If you have the mad skills and the time and the inclination to work on this before I do, please go ahead. The sooner it’s up, the sooner people can show, graphically, their experience. Needs to be a world map. My immediate concern is for the States in the Middle, with little to no funding to train their health care workers to recognize or diagnose or treat Lyme when it hits. But Great Britain and Europe are having similar reporting/recognition/funding problems. This project would need a good science advisor or three. Hmm..

Really?

Just when I thought it was safe to get back in the water… I spent a day in the world and by the end of it was rocking a sore throat.

But the best part of that day, aside from the sunshine and peoplewatching, was auditing a class in graphic fiction being taught by a buddy of mine. It’s an ambitious class, covering a lot of ground, and I’m going to love it. We are reading, well, just about everybody, and working through Abel and Madden’s textbook, and one of Scott McCloud’s too.

One of my assignments is to keep a comic diary, which will feed this blog. But it might change the nature of it, too. Covering really interesting things like my cold, my work, and etc.
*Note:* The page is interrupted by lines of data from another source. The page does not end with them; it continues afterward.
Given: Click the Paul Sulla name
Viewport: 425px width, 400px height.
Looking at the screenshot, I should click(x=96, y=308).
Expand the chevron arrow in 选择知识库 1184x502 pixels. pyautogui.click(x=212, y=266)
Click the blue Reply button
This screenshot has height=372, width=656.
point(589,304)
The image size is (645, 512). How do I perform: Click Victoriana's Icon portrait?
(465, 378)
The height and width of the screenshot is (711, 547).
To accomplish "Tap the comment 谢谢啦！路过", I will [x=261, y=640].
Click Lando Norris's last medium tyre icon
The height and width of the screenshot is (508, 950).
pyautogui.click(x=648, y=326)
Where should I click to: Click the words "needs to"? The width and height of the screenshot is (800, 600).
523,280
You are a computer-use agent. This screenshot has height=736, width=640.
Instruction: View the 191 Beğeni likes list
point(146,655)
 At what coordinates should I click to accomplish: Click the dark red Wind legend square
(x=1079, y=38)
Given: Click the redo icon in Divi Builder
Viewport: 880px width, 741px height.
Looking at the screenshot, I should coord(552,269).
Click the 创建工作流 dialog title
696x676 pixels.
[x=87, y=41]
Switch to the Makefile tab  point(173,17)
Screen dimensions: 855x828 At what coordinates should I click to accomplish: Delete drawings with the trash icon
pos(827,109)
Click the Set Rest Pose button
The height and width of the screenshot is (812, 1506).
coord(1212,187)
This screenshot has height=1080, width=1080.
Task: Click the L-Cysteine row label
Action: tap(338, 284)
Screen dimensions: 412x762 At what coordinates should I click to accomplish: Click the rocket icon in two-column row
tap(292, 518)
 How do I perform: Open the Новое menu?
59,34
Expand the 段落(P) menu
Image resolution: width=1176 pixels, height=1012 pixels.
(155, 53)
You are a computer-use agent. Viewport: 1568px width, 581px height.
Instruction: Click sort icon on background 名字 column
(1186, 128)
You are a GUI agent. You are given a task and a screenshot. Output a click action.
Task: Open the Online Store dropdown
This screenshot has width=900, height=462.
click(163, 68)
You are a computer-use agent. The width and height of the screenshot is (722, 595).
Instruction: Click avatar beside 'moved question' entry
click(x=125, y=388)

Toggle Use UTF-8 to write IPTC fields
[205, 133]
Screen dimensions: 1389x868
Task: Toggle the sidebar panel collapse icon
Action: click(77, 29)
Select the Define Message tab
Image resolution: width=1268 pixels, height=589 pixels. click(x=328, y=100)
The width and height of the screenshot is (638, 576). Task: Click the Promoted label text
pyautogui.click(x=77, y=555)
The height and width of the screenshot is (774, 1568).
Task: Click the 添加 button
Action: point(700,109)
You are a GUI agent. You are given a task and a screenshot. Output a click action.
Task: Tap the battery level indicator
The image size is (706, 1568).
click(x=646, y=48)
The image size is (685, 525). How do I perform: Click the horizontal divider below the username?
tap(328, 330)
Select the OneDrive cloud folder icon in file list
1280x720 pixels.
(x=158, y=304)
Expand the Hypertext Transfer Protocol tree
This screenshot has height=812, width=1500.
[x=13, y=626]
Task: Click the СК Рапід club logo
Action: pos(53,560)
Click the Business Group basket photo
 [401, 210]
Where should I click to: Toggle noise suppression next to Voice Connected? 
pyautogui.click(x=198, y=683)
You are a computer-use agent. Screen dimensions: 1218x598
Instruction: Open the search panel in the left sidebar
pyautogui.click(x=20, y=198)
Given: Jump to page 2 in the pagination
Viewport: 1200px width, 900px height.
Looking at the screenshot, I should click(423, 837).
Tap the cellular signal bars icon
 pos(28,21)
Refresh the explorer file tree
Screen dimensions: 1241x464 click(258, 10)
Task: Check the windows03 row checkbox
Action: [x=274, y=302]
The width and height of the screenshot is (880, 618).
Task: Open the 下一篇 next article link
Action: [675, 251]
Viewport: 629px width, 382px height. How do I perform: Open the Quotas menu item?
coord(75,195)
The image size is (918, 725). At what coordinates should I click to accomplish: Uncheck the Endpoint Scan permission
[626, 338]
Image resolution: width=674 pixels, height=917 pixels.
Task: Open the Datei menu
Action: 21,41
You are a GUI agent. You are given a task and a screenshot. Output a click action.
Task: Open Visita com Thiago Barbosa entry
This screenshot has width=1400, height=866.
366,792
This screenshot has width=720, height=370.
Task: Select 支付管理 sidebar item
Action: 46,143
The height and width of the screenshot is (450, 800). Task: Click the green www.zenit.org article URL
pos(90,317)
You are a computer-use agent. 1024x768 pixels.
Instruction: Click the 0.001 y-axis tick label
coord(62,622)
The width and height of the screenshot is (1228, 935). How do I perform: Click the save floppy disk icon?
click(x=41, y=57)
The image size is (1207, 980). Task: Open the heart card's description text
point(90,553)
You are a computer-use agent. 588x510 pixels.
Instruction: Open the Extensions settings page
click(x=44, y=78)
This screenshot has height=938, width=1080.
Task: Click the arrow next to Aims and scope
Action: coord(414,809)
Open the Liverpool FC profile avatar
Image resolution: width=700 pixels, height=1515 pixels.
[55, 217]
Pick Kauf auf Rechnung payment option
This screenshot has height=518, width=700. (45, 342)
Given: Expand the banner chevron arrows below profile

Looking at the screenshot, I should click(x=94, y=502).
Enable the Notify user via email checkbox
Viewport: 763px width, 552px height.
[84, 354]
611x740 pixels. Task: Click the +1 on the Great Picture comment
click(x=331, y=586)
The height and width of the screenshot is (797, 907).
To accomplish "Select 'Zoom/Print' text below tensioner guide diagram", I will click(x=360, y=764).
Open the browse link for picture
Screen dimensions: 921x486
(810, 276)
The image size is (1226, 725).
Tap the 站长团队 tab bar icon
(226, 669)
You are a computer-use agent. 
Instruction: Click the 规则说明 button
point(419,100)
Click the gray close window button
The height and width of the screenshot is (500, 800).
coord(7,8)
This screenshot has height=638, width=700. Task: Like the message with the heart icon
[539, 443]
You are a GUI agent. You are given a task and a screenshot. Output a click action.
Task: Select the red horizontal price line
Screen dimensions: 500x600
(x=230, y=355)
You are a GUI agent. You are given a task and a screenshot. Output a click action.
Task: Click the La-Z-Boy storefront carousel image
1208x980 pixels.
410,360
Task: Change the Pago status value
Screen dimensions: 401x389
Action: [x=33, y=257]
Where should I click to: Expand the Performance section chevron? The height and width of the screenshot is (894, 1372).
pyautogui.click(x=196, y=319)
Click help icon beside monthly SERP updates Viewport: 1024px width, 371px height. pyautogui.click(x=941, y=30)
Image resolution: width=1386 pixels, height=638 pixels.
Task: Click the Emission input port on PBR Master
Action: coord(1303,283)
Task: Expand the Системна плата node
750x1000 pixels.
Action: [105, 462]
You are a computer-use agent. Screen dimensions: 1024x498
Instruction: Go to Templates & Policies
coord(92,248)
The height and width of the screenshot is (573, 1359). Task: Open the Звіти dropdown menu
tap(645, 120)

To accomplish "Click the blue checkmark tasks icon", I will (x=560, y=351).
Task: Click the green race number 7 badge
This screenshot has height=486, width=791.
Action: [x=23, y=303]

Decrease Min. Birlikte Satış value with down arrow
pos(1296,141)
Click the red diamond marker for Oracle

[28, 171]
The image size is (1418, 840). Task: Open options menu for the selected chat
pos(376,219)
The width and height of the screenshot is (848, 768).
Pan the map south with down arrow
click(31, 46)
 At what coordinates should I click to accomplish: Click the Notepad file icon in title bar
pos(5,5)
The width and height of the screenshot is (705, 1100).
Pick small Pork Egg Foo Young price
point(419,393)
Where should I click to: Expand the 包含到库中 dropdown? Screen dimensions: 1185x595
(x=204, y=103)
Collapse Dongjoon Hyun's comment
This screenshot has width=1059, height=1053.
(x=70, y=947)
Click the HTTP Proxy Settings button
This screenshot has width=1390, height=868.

I’ll keep the lyme-comics separable from the other stuff through categories. Fair?

Piebald is the New Black

The hair loss is a steady thing. My Modern Chinese Medicine doc says it’s a by-product of vasculitis, a common Lyme symptom that can crop up anywhere. But even as old hair loses its grip, new hair is coming in. Before long, I’ll have some pretty funky tresses. Meantime exploring the world of volumizing hair products.

Just when I think I’ve got a handle on all the symptoms Lyme is going to give me, I get something new. I think I’m about to have to admit that Western Medicine has done all it can for me. I’ve about spent down their stock of antibiotics, each one bringing on a side-effect that means I have to stop. I’m so close to the finish line, with my brain getting better every day, and my hips and knees and feet downright serviceable over the past week.

Thank god for the herbal protocol. I see that I’ll be putting my money on that horse. Having run out of horses….

Just a Coincidence, I’m Sure

Oh you know, those of us who have been lucky enough to find doctors who understand how to treat a body that’s all squirming with spirochetes and pathogens, who understand what tenacious community-builders these critters are, begin to notice that the docs have some similar characteristics. Family exposure to Lyme Disease is just one of them. The good ones have a sense of humor, too. And a kindly, charming way of slowly helping you to see that that you’re so beyond screwed, and it’s going to take a long time before you feel yourself again.

Meeting

I’m very good at magical thinking. I like to imagine that all my tissues are healthy, my immune system is intact. Yeah, I might have a little bug or two, but that’s never stopped me before. What’s a few bacteria to a healthy girl like me?

But then some nasty symptom pulls me underwater by the ankles, and I have to face facts. My organs are not functioning properly, because they are diseased. I am diseased. The pathogens are traveling freely throughout my body. I can’t do my old job until I finish my new job: getting well. My new identity: Lyme Patient.

Damn! If I had to have a disease, does it really have to be Lyme? Really?

The characters are multiplying in my little comic. I’ve named the little ginger-jar-kitty-thing Chachky, my highly symptomatic Lymie. Cute, but not functional. Just another thing you have to dust. Nebby is a nervous little warbler with a nasty habit of telling the truth when you don’t want to hear it. Nebby lacks empathy. An itty bitty psychopath. Then there’s the buck. The buck. Hmmm… What about him?